Section 1.1 of the Partnership Agreement is hereby amended by
deleting the definitions of “ Net Rents ”
and “ Qualified Property ” or “
Qualified Properties ” in their entirety and
replacing them with new definitions of “ Net
Rents ” and “ Qualified Property
” or “ Qualified Properties ” which
shall read as follows:
“ Net Rents ” for any
period shall mean the base rents, escalations of base rents,
percentage rents and other rents (but specifically excluding
reimbursement from tenants for Operating Expenses) actually
received by the Partnership from all of the tenants of the
Qualified Properties during such period.
“ Qualified Property ”
or “ Qualified Properties ” shall mean
(x) the interest of the Partnership in each parcel of real
property acquired as provided in Section 3.6 hereof,
together with all buildings, structures and improvements located
thereon, fixtures contained therein, appurtenances thereto and all
personal property owned in connection therewith, and
(y) subject to the provisions of Section 2.8
hereof, the Malvern Property.
2.
Amendment to Section 1.1. – New Definitions .
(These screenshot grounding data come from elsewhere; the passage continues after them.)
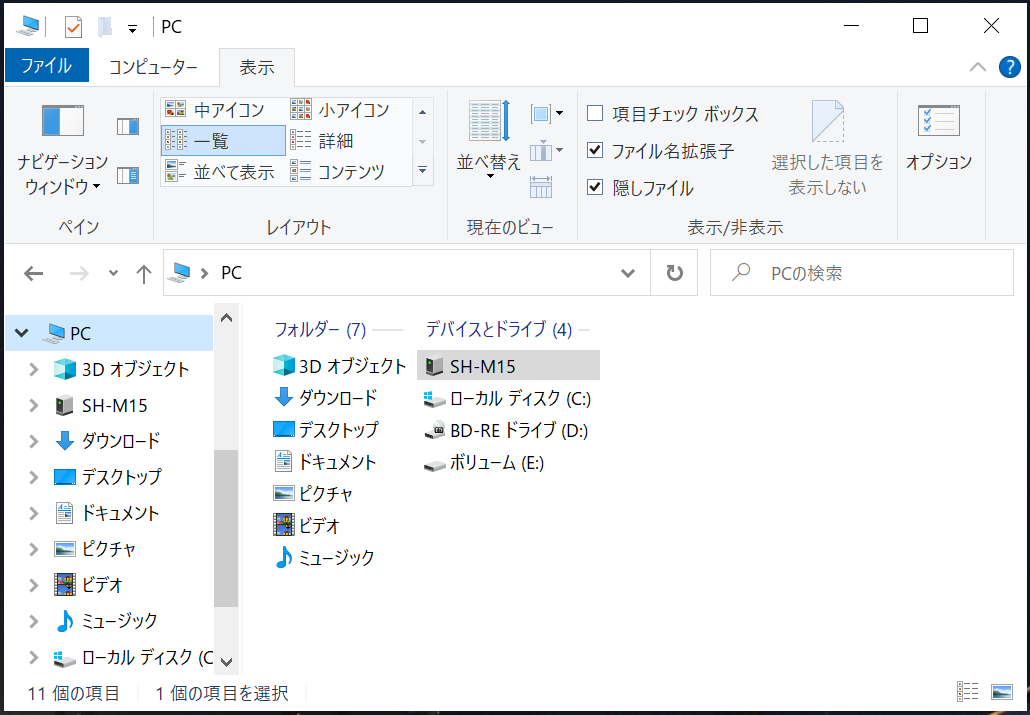Switch to the コンピューター ribbon tab
Image resolution: width=1030 pixels, height=715 pixels.
coord(153,67)
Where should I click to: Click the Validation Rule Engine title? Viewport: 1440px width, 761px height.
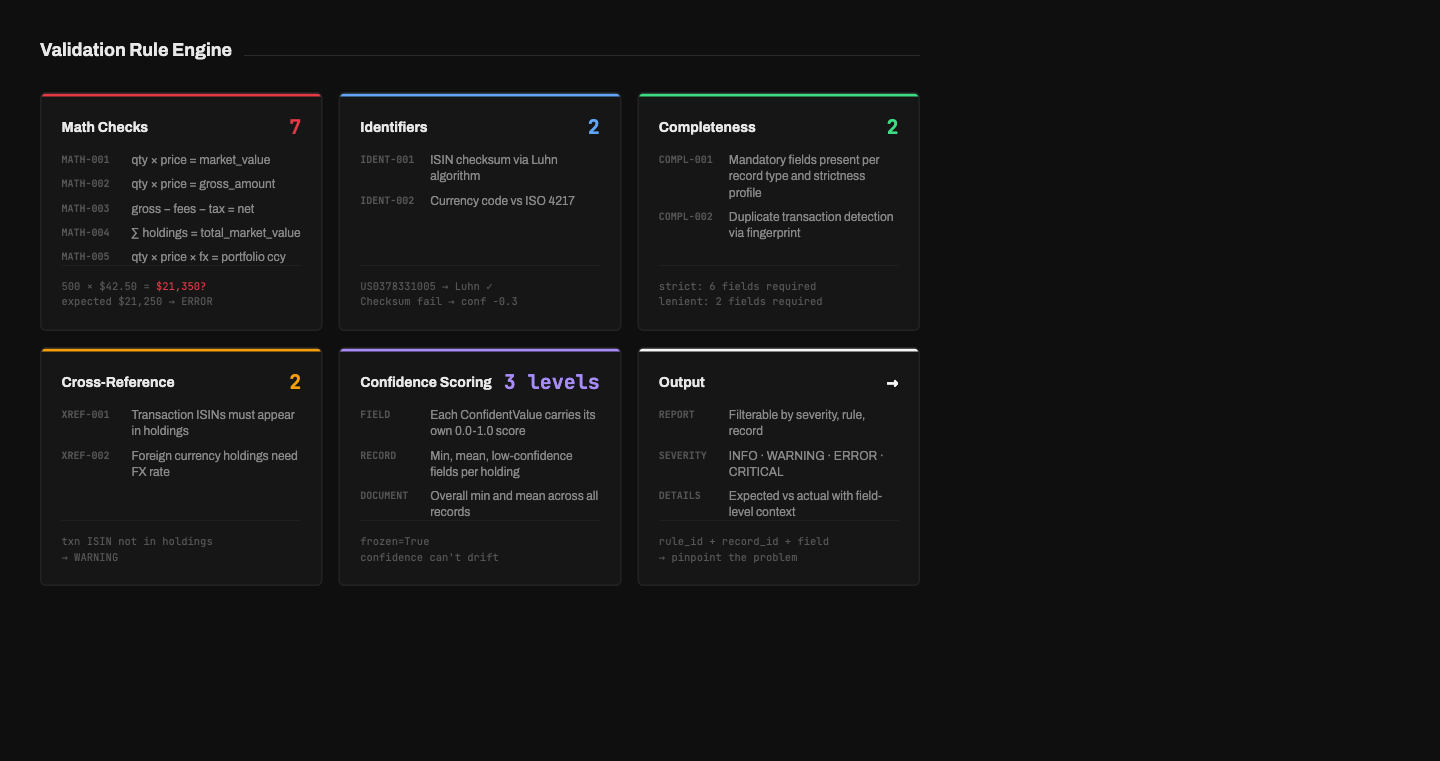coord(135,49)
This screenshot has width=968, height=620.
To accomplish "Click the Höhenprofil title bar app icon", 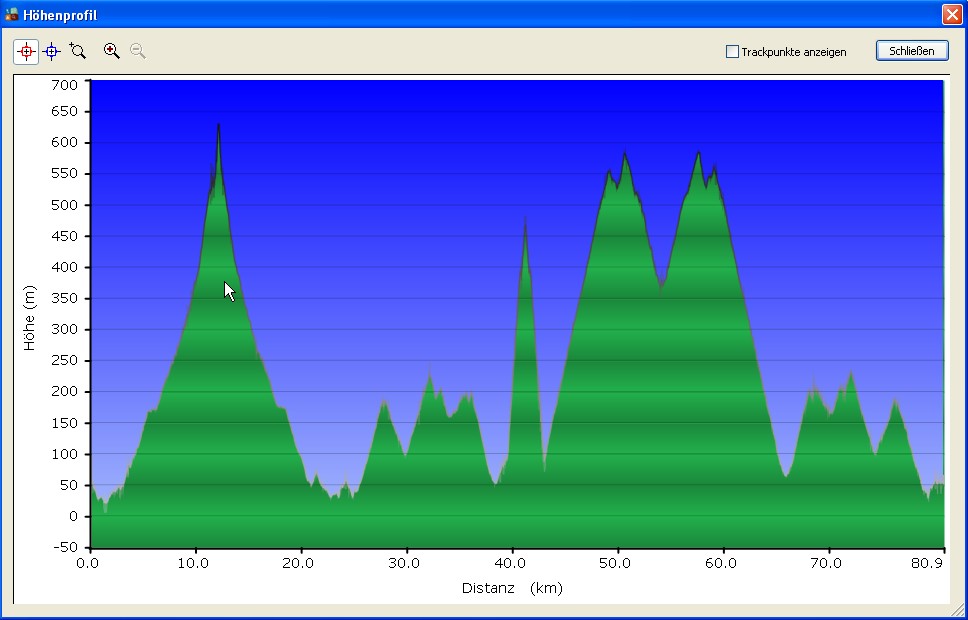I will [x=12, y=14].
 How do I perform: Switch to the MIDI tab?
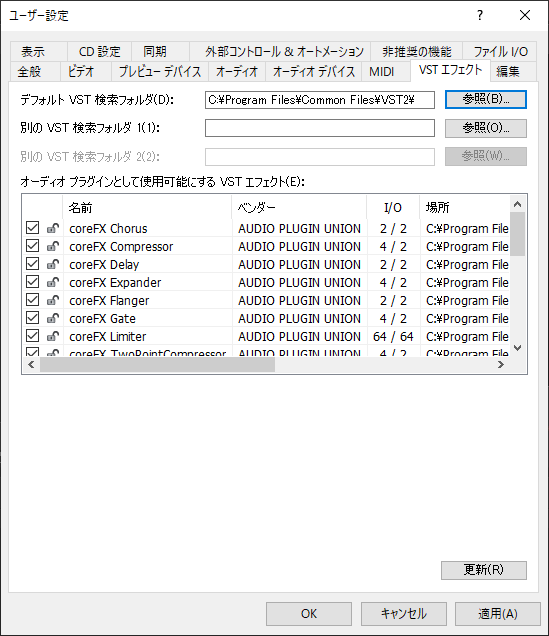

Section 1.1 of the Partnership Agreement is hereby amended by
adding the following new defined terms thereto:
“ Malvern GP ” shall
mean Lexington Malvern Manager LLC, a Delaware limited liability
company of which the Partnership is the sole member, which limited
liability company is (x) the general partner of the Malvern
Owner and (y) an SP Subsidiary.
“ Malvern LPs ” shall
mean, collectively, the Limited Partners, in their capacities as
limited partners of the Malvern Owner.
“ Malvern Owner ”
shall mean Lexington Malvern L.P., a Delaware limited partnership
of which the Limited Partners are the limited partners and the
Malvern GP is the general partner, which limited partnership is the
fee owner of the Malvern Property.
“ Malvern Owner LP Agreement
” shall mean the amended and restated agreement of limited
partnership of the Malvern Owner dated as of December 4,
2003.
“ Malvern Property ”
shall mean the premises located at 70 Valley Stream Parkway in
Malvern, Pennsylvania, together with all buildings, structures and
improvements located thereon, fixtures contained therein,
appurtenances thereto and all personal property owned in connection
therewith.
“ Other Partner’s Malvern
Interest ” shall mean the limited partner interest in
the Malvern Owner held by another Partner or its
Affiliate.
“ Partnership’s Malvern
Interest ” shall mean 100% of the Partnership’s
interest in the Malvern GP.
3.
Amendment to Article II . Article II of the
Partnership Agreement is hereby amended by adding a new
Section 2.8 thereto which shall read as follows:
2.8
Treatment of the Malvern Property as a Qualified
Property .
(a) It is the
intention of the parties that the Malvern Property be regarded a
property contributed to the Partnership by LXP pursuant to the
terms of that certain Contribution Agreement between LXP and the
Fund entered into as of October 22, 2003, as amended as of
December 4, 2003, notwithstanding that (i) the Malvern
Owner, and not an SP Subsidiary, shall retain ownership of the
Malvern Property, and (ii) the Partnership, by virtue of its
ownership of the Malvern GP, shall only have an indirect,
non-economic interest in the Malvern Property. Accordingly, for
purposes of this Agreement (and the agreements and arrangements
contemplated by this Agreement), the Partners agree that, subject
to the provisions of this Section 2.8 , the Malvern
Property shall be deemed to be a “Qualified Property”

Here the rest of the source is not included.